Dr. William W. Keen (1837-1932) of Swedish and Dutch extraction, was a man of stern principles and unwavering convictions and a diligent worker in the Calvinist tradition. He was born on the last day of Andrew Jackson’s tenure as president; and he died in the waning months of Herbert Hoover’s administration. He saw active service during the Civil War as a battalion surgeon in the Battle of Bull Run, was a consultant to the U.S. Army during the Spanish-American conflict, and served as a commissioned medical officer in World War I.
With William Halstead, Samuel Gross and a handful of others, he was one of the acknowledged founders of modern American surgery. His active friends and professional colleagues included Oliver Wendell Holmes, Weir Mitchell, Joseph Lister, and William Osler. His patients included presidents from Grover Cleveland to Franklin D. Roosevelt.
Dr. Keen’s collegiate education was at Brown University where he was class valedictorian in 1859. Other than his years abroad, Keen attended every Brown commencement exercise until 1931. He received his M.D. degree from Jefferson Medical School in Philadelphia; and then studied abroad, principally in Vienna, learning the craft of surgery from the great European masters.
Dr.
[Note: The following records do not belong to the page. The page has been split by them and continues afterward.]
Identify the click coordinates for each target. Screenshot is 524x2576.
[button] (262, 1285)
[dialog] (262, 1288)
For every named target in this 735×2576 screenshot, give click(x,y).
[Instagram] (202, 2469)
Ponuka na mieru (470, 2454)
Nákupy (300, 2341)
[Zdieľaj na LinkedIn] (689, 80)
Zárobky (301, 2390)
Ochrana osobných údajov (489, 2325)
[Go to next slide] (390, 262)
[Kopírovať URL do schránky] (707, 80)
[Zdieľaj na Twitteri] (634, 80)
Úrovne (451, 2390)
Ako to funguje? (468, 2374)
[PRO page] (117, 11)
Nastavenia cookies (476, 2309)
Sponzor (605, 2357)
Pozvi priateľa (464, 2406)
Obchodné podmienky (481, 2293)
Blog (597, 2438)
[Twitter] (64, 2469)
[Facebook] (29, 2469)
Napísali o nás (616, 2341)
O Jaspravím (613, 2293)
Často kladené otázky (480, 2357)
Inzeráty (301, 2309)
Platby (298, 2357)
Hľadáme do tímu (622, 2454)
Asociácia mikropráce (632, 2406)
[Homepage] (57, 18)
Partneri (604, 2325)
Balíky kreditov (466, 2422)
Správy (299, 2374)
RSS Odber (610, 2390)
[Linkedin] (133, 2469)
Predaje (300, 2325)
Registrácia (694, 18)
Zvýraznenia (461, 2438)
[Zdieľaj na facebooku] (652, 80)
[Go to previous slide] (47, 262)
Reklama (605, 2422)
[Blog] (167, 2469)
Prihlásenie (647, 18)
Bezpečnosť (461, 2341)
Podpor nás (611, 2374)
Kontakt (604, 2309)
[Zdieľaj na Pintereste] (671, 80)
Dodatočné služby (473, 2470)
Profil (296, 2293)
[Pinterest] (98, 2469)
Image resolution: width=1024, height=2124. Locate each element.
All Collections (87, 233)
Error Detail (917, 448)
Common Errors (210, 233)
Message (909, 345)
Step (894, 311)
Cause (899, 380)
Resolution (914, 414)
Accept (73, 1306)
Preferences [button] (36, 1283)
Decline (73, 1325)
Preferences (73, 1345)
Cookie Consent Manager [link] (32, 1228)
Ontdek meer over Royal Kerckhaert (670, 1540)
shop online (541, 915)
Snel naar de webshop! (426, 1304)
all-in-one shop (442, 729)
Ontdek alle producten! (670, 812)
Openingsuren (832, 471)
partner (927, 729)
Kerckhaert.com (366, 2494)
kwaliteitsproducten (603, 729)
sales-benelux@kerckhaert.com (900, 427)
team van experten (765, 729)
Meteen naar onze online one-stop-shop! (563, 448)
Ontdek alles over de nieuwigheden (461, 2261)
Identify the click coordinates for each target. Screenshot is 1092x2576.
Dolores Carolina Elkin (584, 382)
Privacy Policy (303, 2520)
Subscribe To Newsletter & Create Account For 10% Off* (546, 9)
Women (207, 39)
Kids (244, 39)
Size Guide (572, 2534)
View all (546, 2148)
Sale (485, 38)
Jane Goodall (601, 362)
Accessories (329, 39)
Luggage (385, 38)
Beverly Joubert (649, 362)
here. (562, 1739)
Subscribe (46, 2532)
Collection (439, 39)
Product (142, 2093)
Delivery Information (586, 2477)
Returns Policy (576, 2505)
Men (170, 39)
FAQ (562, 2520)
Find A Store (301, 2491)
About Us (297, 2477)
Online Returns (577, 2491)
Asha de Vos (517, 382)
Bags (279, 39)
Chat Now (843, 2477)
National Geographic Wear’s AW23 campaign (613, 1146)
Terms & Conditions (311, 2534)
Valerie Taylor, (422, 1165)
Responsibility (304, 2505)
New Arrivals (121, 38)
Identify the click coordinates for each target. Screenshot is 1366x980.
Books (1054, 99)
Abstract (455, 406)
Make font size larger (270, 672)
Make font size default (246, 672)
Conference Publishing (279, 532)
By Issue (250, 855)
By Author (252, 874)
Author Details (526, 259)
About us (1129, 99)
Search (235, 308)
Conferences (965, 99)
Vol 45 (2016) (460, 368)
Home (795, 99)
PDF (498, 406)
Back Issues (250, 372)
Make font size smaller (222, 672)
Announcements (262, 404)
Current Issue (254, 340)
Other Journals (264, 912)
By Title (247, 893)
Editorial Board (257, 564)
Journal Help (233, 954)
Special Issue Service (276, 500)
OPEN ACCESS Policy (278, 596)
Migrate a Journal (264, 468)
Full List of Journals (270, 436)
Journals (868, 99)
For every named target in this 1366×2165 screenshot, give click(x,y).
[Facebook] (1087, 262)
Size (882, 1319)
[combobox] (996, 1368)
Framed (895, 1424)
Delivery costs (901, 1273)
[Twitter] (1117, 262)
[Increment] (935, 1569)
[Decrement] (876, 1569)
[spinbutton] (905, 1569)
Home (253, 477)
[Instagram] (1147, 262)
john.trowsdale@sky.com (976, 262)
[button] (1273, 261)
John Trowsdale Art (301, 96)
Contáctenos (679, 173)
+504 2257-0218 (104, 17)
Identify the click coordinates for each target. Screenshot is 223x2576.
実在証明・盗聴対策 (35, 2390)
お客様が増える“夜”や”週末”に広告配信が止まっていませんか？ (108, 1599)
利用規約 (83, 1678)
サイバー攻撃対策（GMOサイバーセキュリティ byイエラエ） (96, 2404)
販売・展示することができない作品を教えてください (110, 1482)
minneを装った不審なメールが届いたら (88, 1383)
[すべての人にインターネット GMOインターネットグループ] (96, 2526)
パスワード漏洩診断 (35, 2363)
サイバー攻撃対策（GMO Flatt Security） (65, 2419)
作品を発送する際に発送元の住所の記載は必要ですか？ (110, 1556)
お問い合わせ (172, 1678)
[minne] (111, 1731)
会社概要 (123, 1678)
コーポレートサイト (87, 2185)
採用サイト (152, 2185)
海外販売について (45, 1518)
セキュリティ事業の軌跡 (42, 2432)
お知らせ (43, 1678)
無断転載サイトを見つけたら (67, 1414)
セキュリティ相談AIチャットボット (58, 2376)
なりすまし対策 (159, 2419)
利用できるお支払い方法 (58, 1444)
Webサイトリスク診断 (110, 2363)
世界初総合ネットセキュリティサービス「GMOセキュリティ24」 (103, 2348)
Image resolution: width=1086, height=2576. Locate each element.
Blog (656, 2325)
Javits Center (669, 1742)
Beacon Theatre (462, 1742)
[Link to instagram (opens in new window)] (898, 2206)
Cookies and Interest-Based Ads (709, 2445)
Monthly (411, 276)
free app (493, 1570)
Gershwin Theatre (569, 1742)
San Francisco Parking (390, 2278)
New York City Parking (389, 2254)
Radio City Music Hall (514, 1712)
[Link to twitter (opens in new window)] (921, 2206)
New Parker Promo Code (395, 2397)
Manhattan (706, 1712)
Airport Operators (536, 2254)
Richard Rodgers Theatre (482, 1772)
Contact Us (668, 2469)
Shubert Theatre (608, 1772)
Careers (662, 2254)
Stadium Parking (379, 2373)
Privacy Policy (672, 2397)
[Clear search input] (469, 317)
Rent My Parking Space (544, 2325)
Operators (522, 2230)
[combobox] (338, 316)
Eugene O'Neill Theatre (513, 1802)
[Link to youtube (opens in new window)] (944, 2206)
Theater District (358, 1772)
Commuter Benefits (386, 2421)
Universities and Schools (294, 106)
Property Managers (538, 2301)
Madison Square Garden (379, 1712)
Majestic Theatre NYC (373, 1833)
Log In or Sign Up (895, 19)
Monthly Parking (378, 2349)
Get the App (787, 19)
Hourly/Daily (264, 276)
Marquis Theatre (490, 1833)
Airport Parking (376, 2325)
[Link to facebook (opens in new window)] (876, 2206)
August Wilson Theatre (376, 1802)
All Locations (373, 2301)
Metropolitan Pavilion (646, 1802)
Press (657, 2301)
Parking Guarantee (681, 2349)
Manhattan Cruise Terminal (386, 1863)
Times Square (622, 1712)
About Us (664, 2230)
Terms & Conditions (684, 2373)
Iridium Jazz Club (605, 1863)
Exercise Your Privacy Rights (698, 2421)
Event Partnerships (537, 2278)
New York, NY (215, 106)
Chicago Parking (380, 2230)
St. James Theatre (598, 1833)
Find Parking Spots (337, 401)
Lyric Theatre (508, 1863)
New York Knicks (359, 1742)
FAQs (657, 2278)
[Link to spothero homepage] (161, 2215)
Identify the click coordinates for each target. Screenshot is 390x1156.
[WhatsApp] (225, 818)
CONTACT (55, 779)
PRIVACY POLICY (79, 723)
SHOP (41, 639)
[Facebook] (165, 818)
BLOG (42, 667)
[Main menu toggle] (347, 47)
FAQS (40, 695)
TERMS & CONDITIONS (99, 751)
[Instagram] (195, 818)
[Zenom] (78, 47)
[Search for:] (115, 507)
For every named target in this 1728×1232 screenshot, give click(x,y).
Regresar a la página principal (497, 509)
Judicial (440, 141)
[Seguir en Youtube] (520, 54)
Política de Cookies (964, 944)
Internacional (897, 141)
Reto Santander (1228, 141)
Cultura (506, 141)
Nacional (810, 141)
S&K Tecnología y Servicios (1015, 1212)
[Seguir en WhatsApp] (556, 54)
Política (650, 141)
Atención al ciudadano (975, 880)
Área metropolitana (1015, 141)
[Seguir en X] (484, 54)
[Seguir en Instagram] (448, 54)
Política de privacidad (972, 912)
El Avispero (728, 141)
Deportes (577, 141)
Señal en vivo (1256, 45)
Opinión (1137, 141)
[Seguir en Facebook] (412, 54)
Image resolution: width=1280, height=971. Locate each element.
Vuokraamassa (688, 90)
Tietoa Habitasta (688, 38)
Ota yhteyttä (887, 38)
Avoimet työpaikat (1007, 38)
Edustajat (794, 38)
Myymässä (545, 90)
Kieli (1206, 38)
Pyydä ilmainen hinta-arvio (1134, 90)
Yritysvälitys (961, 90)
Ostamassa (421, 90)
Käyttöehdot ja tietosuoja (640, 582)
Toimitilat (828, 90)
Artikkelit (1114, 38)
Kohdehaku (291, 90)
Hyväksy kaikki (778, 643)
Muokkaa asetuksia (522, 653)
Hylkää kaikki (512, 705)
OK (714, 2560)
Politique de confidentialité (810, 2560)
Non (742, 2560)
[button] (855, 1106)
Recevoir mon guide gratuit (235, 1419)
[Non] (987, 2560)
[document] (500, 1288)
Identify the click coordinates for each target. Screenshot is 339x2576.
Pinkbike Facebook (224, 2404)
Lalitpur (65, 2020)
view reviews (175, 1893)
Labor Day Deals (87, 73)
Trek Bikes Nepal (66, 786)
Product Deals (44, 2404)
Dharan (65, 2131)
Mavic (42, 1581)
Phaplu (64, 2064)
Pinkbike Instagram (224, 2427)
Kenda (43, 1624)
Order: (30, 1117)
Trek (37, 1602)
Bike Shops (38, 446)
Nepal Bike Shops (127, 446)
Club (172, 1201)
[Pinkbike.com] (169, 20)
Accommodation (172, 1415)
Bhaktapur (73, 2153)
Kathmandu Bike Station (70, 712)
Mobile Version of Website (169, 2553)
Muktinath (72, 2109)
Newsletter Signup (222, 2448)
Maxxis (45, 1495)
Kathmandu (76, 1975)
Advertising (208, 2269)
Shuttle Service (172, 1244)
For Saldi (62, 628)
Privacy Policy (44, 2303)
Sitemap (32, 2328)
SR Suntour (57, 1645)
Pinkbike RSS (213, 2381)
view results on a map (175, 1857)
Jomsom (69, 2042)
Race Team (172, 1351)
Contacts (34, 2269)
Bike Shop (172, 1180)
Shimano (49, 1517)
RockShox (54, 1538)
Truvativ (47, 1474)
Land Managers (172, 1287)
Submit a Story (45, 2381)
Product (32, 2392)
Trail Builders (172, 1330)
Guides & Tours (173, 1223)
Keen taught the principles and rudiments of surgery at Jefferson College to over 10,000 American physicians. His rigorously disciplined operative skills set new standards for aseptic surgery.
In his later years, Keen assumed the presidency of the American Baptist Missionary Union. In this position he traveled the world in support of the many medical missions implanted by his church in Africa, Asia, and Oceania. His greatest admiration was reserved for those professional colleagues who answered a higher call to labor as medical missionaries bringing the precious gifts of anesthesia, vaccines, and the general principles of public health and sanitation to distant lands. Dr. Keen took pride in the 379 hospitals, 783 dispensaries and 533 orphanages established by his Union.